# Thresholding Group Analyses

*Written by Luke Chang*

The primary goal in fMRI data analysis is to make inferences about how the brain processes information. These inferences can be in the form of predictions, but most often we are testing hypotheses about whether a particular region of the brain is involved in a specific type of process. This requires rejecting a $H_0$ hypothesis (i.e., that there is no effect). Null hypothesis testing is traditionally performed by specifying contrasts between different conditions of an experimental design and assessing if these differences between conditions are reliably present across many participants. There are two main types of errors in null-hypothesis testing.

*Type I error*

- $H_0$ is true, but we mistakenly reject it (i.e., False Positive)
- This is controlled by significance level $\alpha$.

*Type II error*

- $H_0$ is false, but we fail to reject it (False Negative)

The probability that a hypothesis test will correctly reject a false null hypothesis is described as the *power* of the test.

Hypothesis testing in fMRI is complicated by the fact that we are running many tests across each voxel in the brain (hundreds of thousands of tests). Selecting an appropriate threshold requires finding a balance between sensitivity (i.e., true positive rate) and specificity (i.e., false negative rate). There are two main approaches to correcting for multiple tests in fMRI data analysis. *Familywise Error Rate* (FWER) attempts to control the probability of finding *any* false positives. Mathematically, FWER can be defined as the probability $P$ of observing any false positive ${FWER} = P({False Positives}\geq 1)$. While, *False Discovery Rate* (FDR) attempts to control the proportion of false positives among rejected tests. Formally, this is the expected proportion of false positive to the observed number of significant tests ${FDR} = E(\frac{False Positives}{Significant Tests})$.
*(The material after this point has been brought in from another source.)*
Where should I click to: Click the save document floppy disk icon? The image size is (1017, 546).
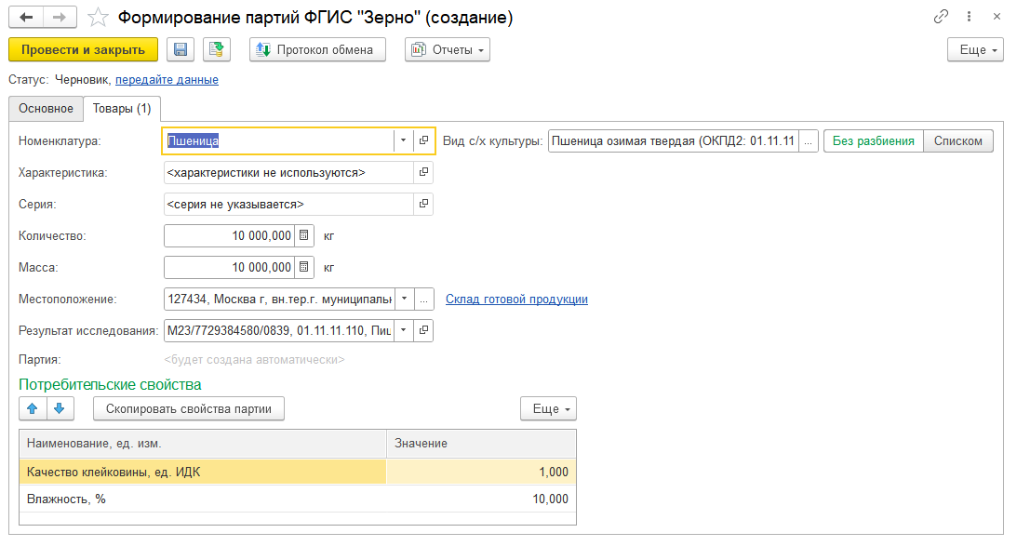point(180,50)
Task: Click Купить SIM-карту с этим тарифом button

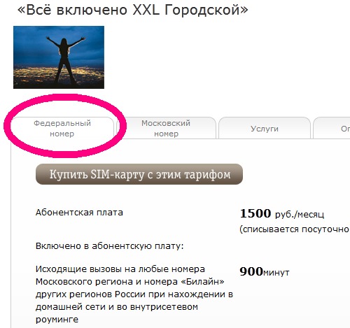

This should probably be no surprise to anyone, but fMRI studies are expensive and inherently underpowered. Here is a simulation by Jeannette Mumford to show approximately how many participants you would need to achieve 80% power assuming a specific effect size in your contrast.

**Videos**

For a more in depth overview, I encourage you to watch these videos on correcting for multiple tests by Martin Lindquist & Tor Wager.

## Simulations

Let’s explore the concept of false positives to get an intuition about what the overall goals and issues are in controlling for multiple tests.

Let’s load the modules we need for this tutorial. We are currently including the SimulateGrid class which contains everything we need to run all of the simulations. Eventually, this will be moved into the nltools package.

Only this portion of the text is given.